___ Data records

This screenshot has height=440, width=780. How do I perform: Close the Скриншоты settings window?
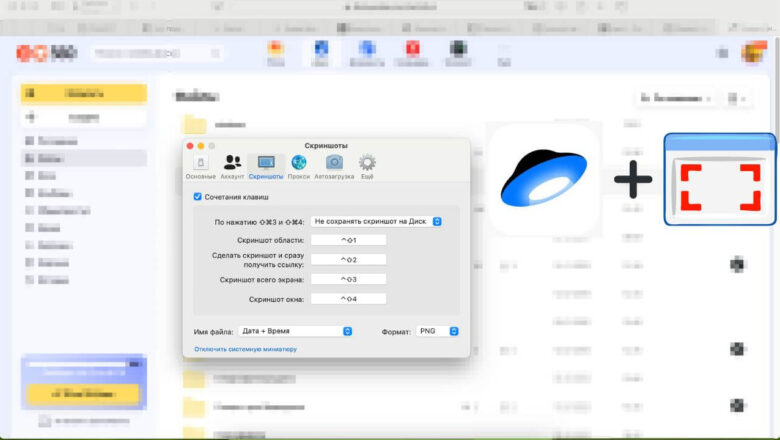click(x=190, y=146)
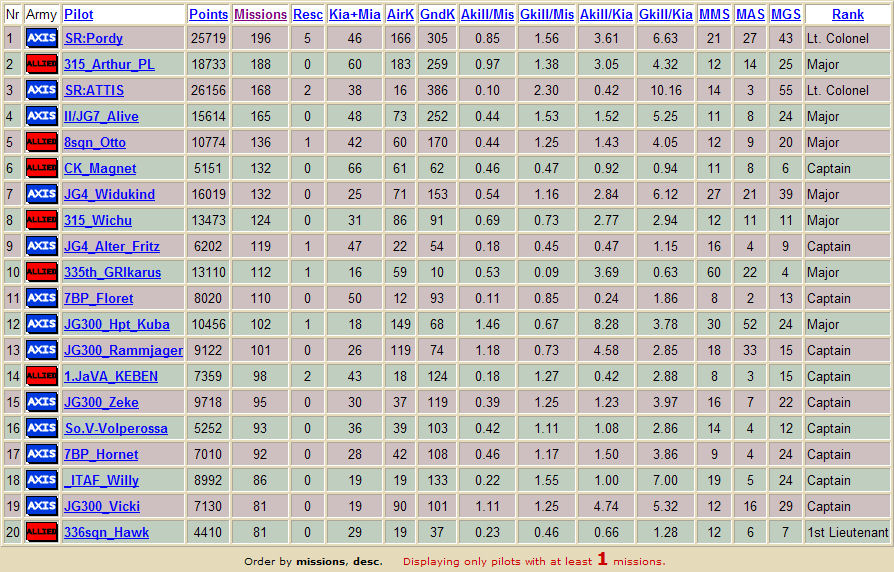Sort by the Gkill/Kia column header
The height and width of the screenshot is (572, 894).
click(665, 14)
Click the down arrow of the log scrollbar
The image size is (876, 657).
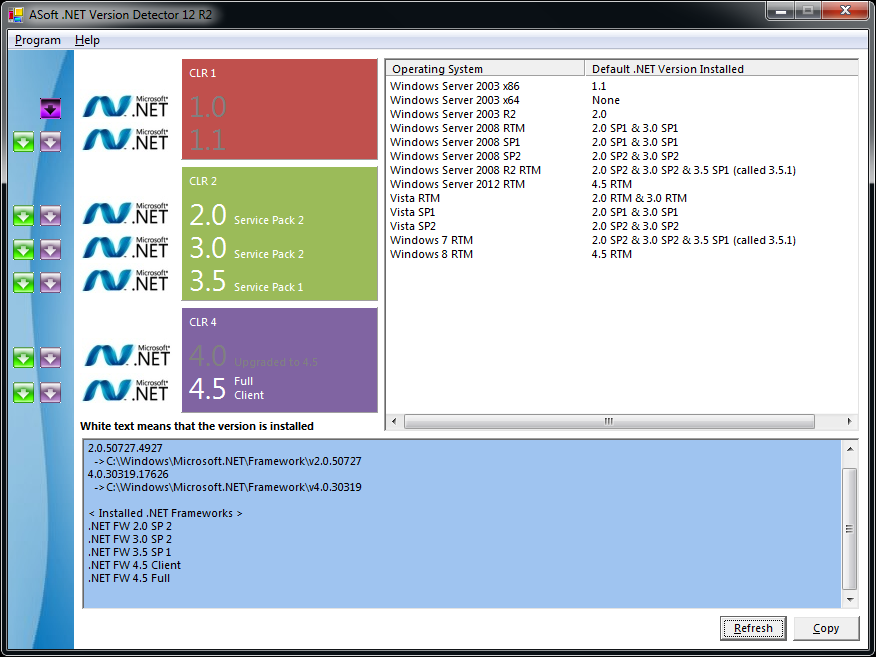pos(850,599)
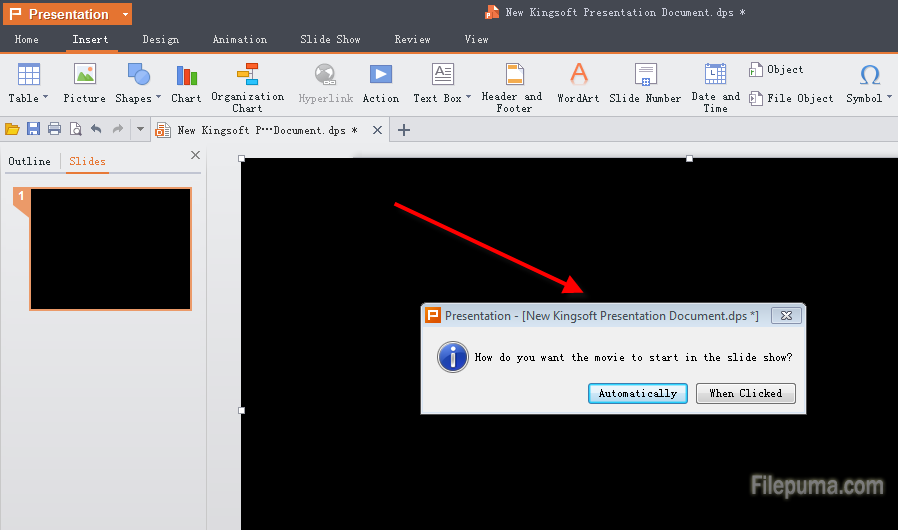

______

▶ [Your assignment]: Repeat each entry above word for word, leaving every picture out.

▶ [Written answer]:
This screenshot has height=440, width=780. How do I perform: Close the Скриншоты settings window?
click(x=190, y=146)
Sort by the Gkill/Kia column header
The height and width of the screenshot is (572, 894).
click(665, 14)
Click the down arrow of the log scrollbar
The image size is (876, 657).
pos(850,599)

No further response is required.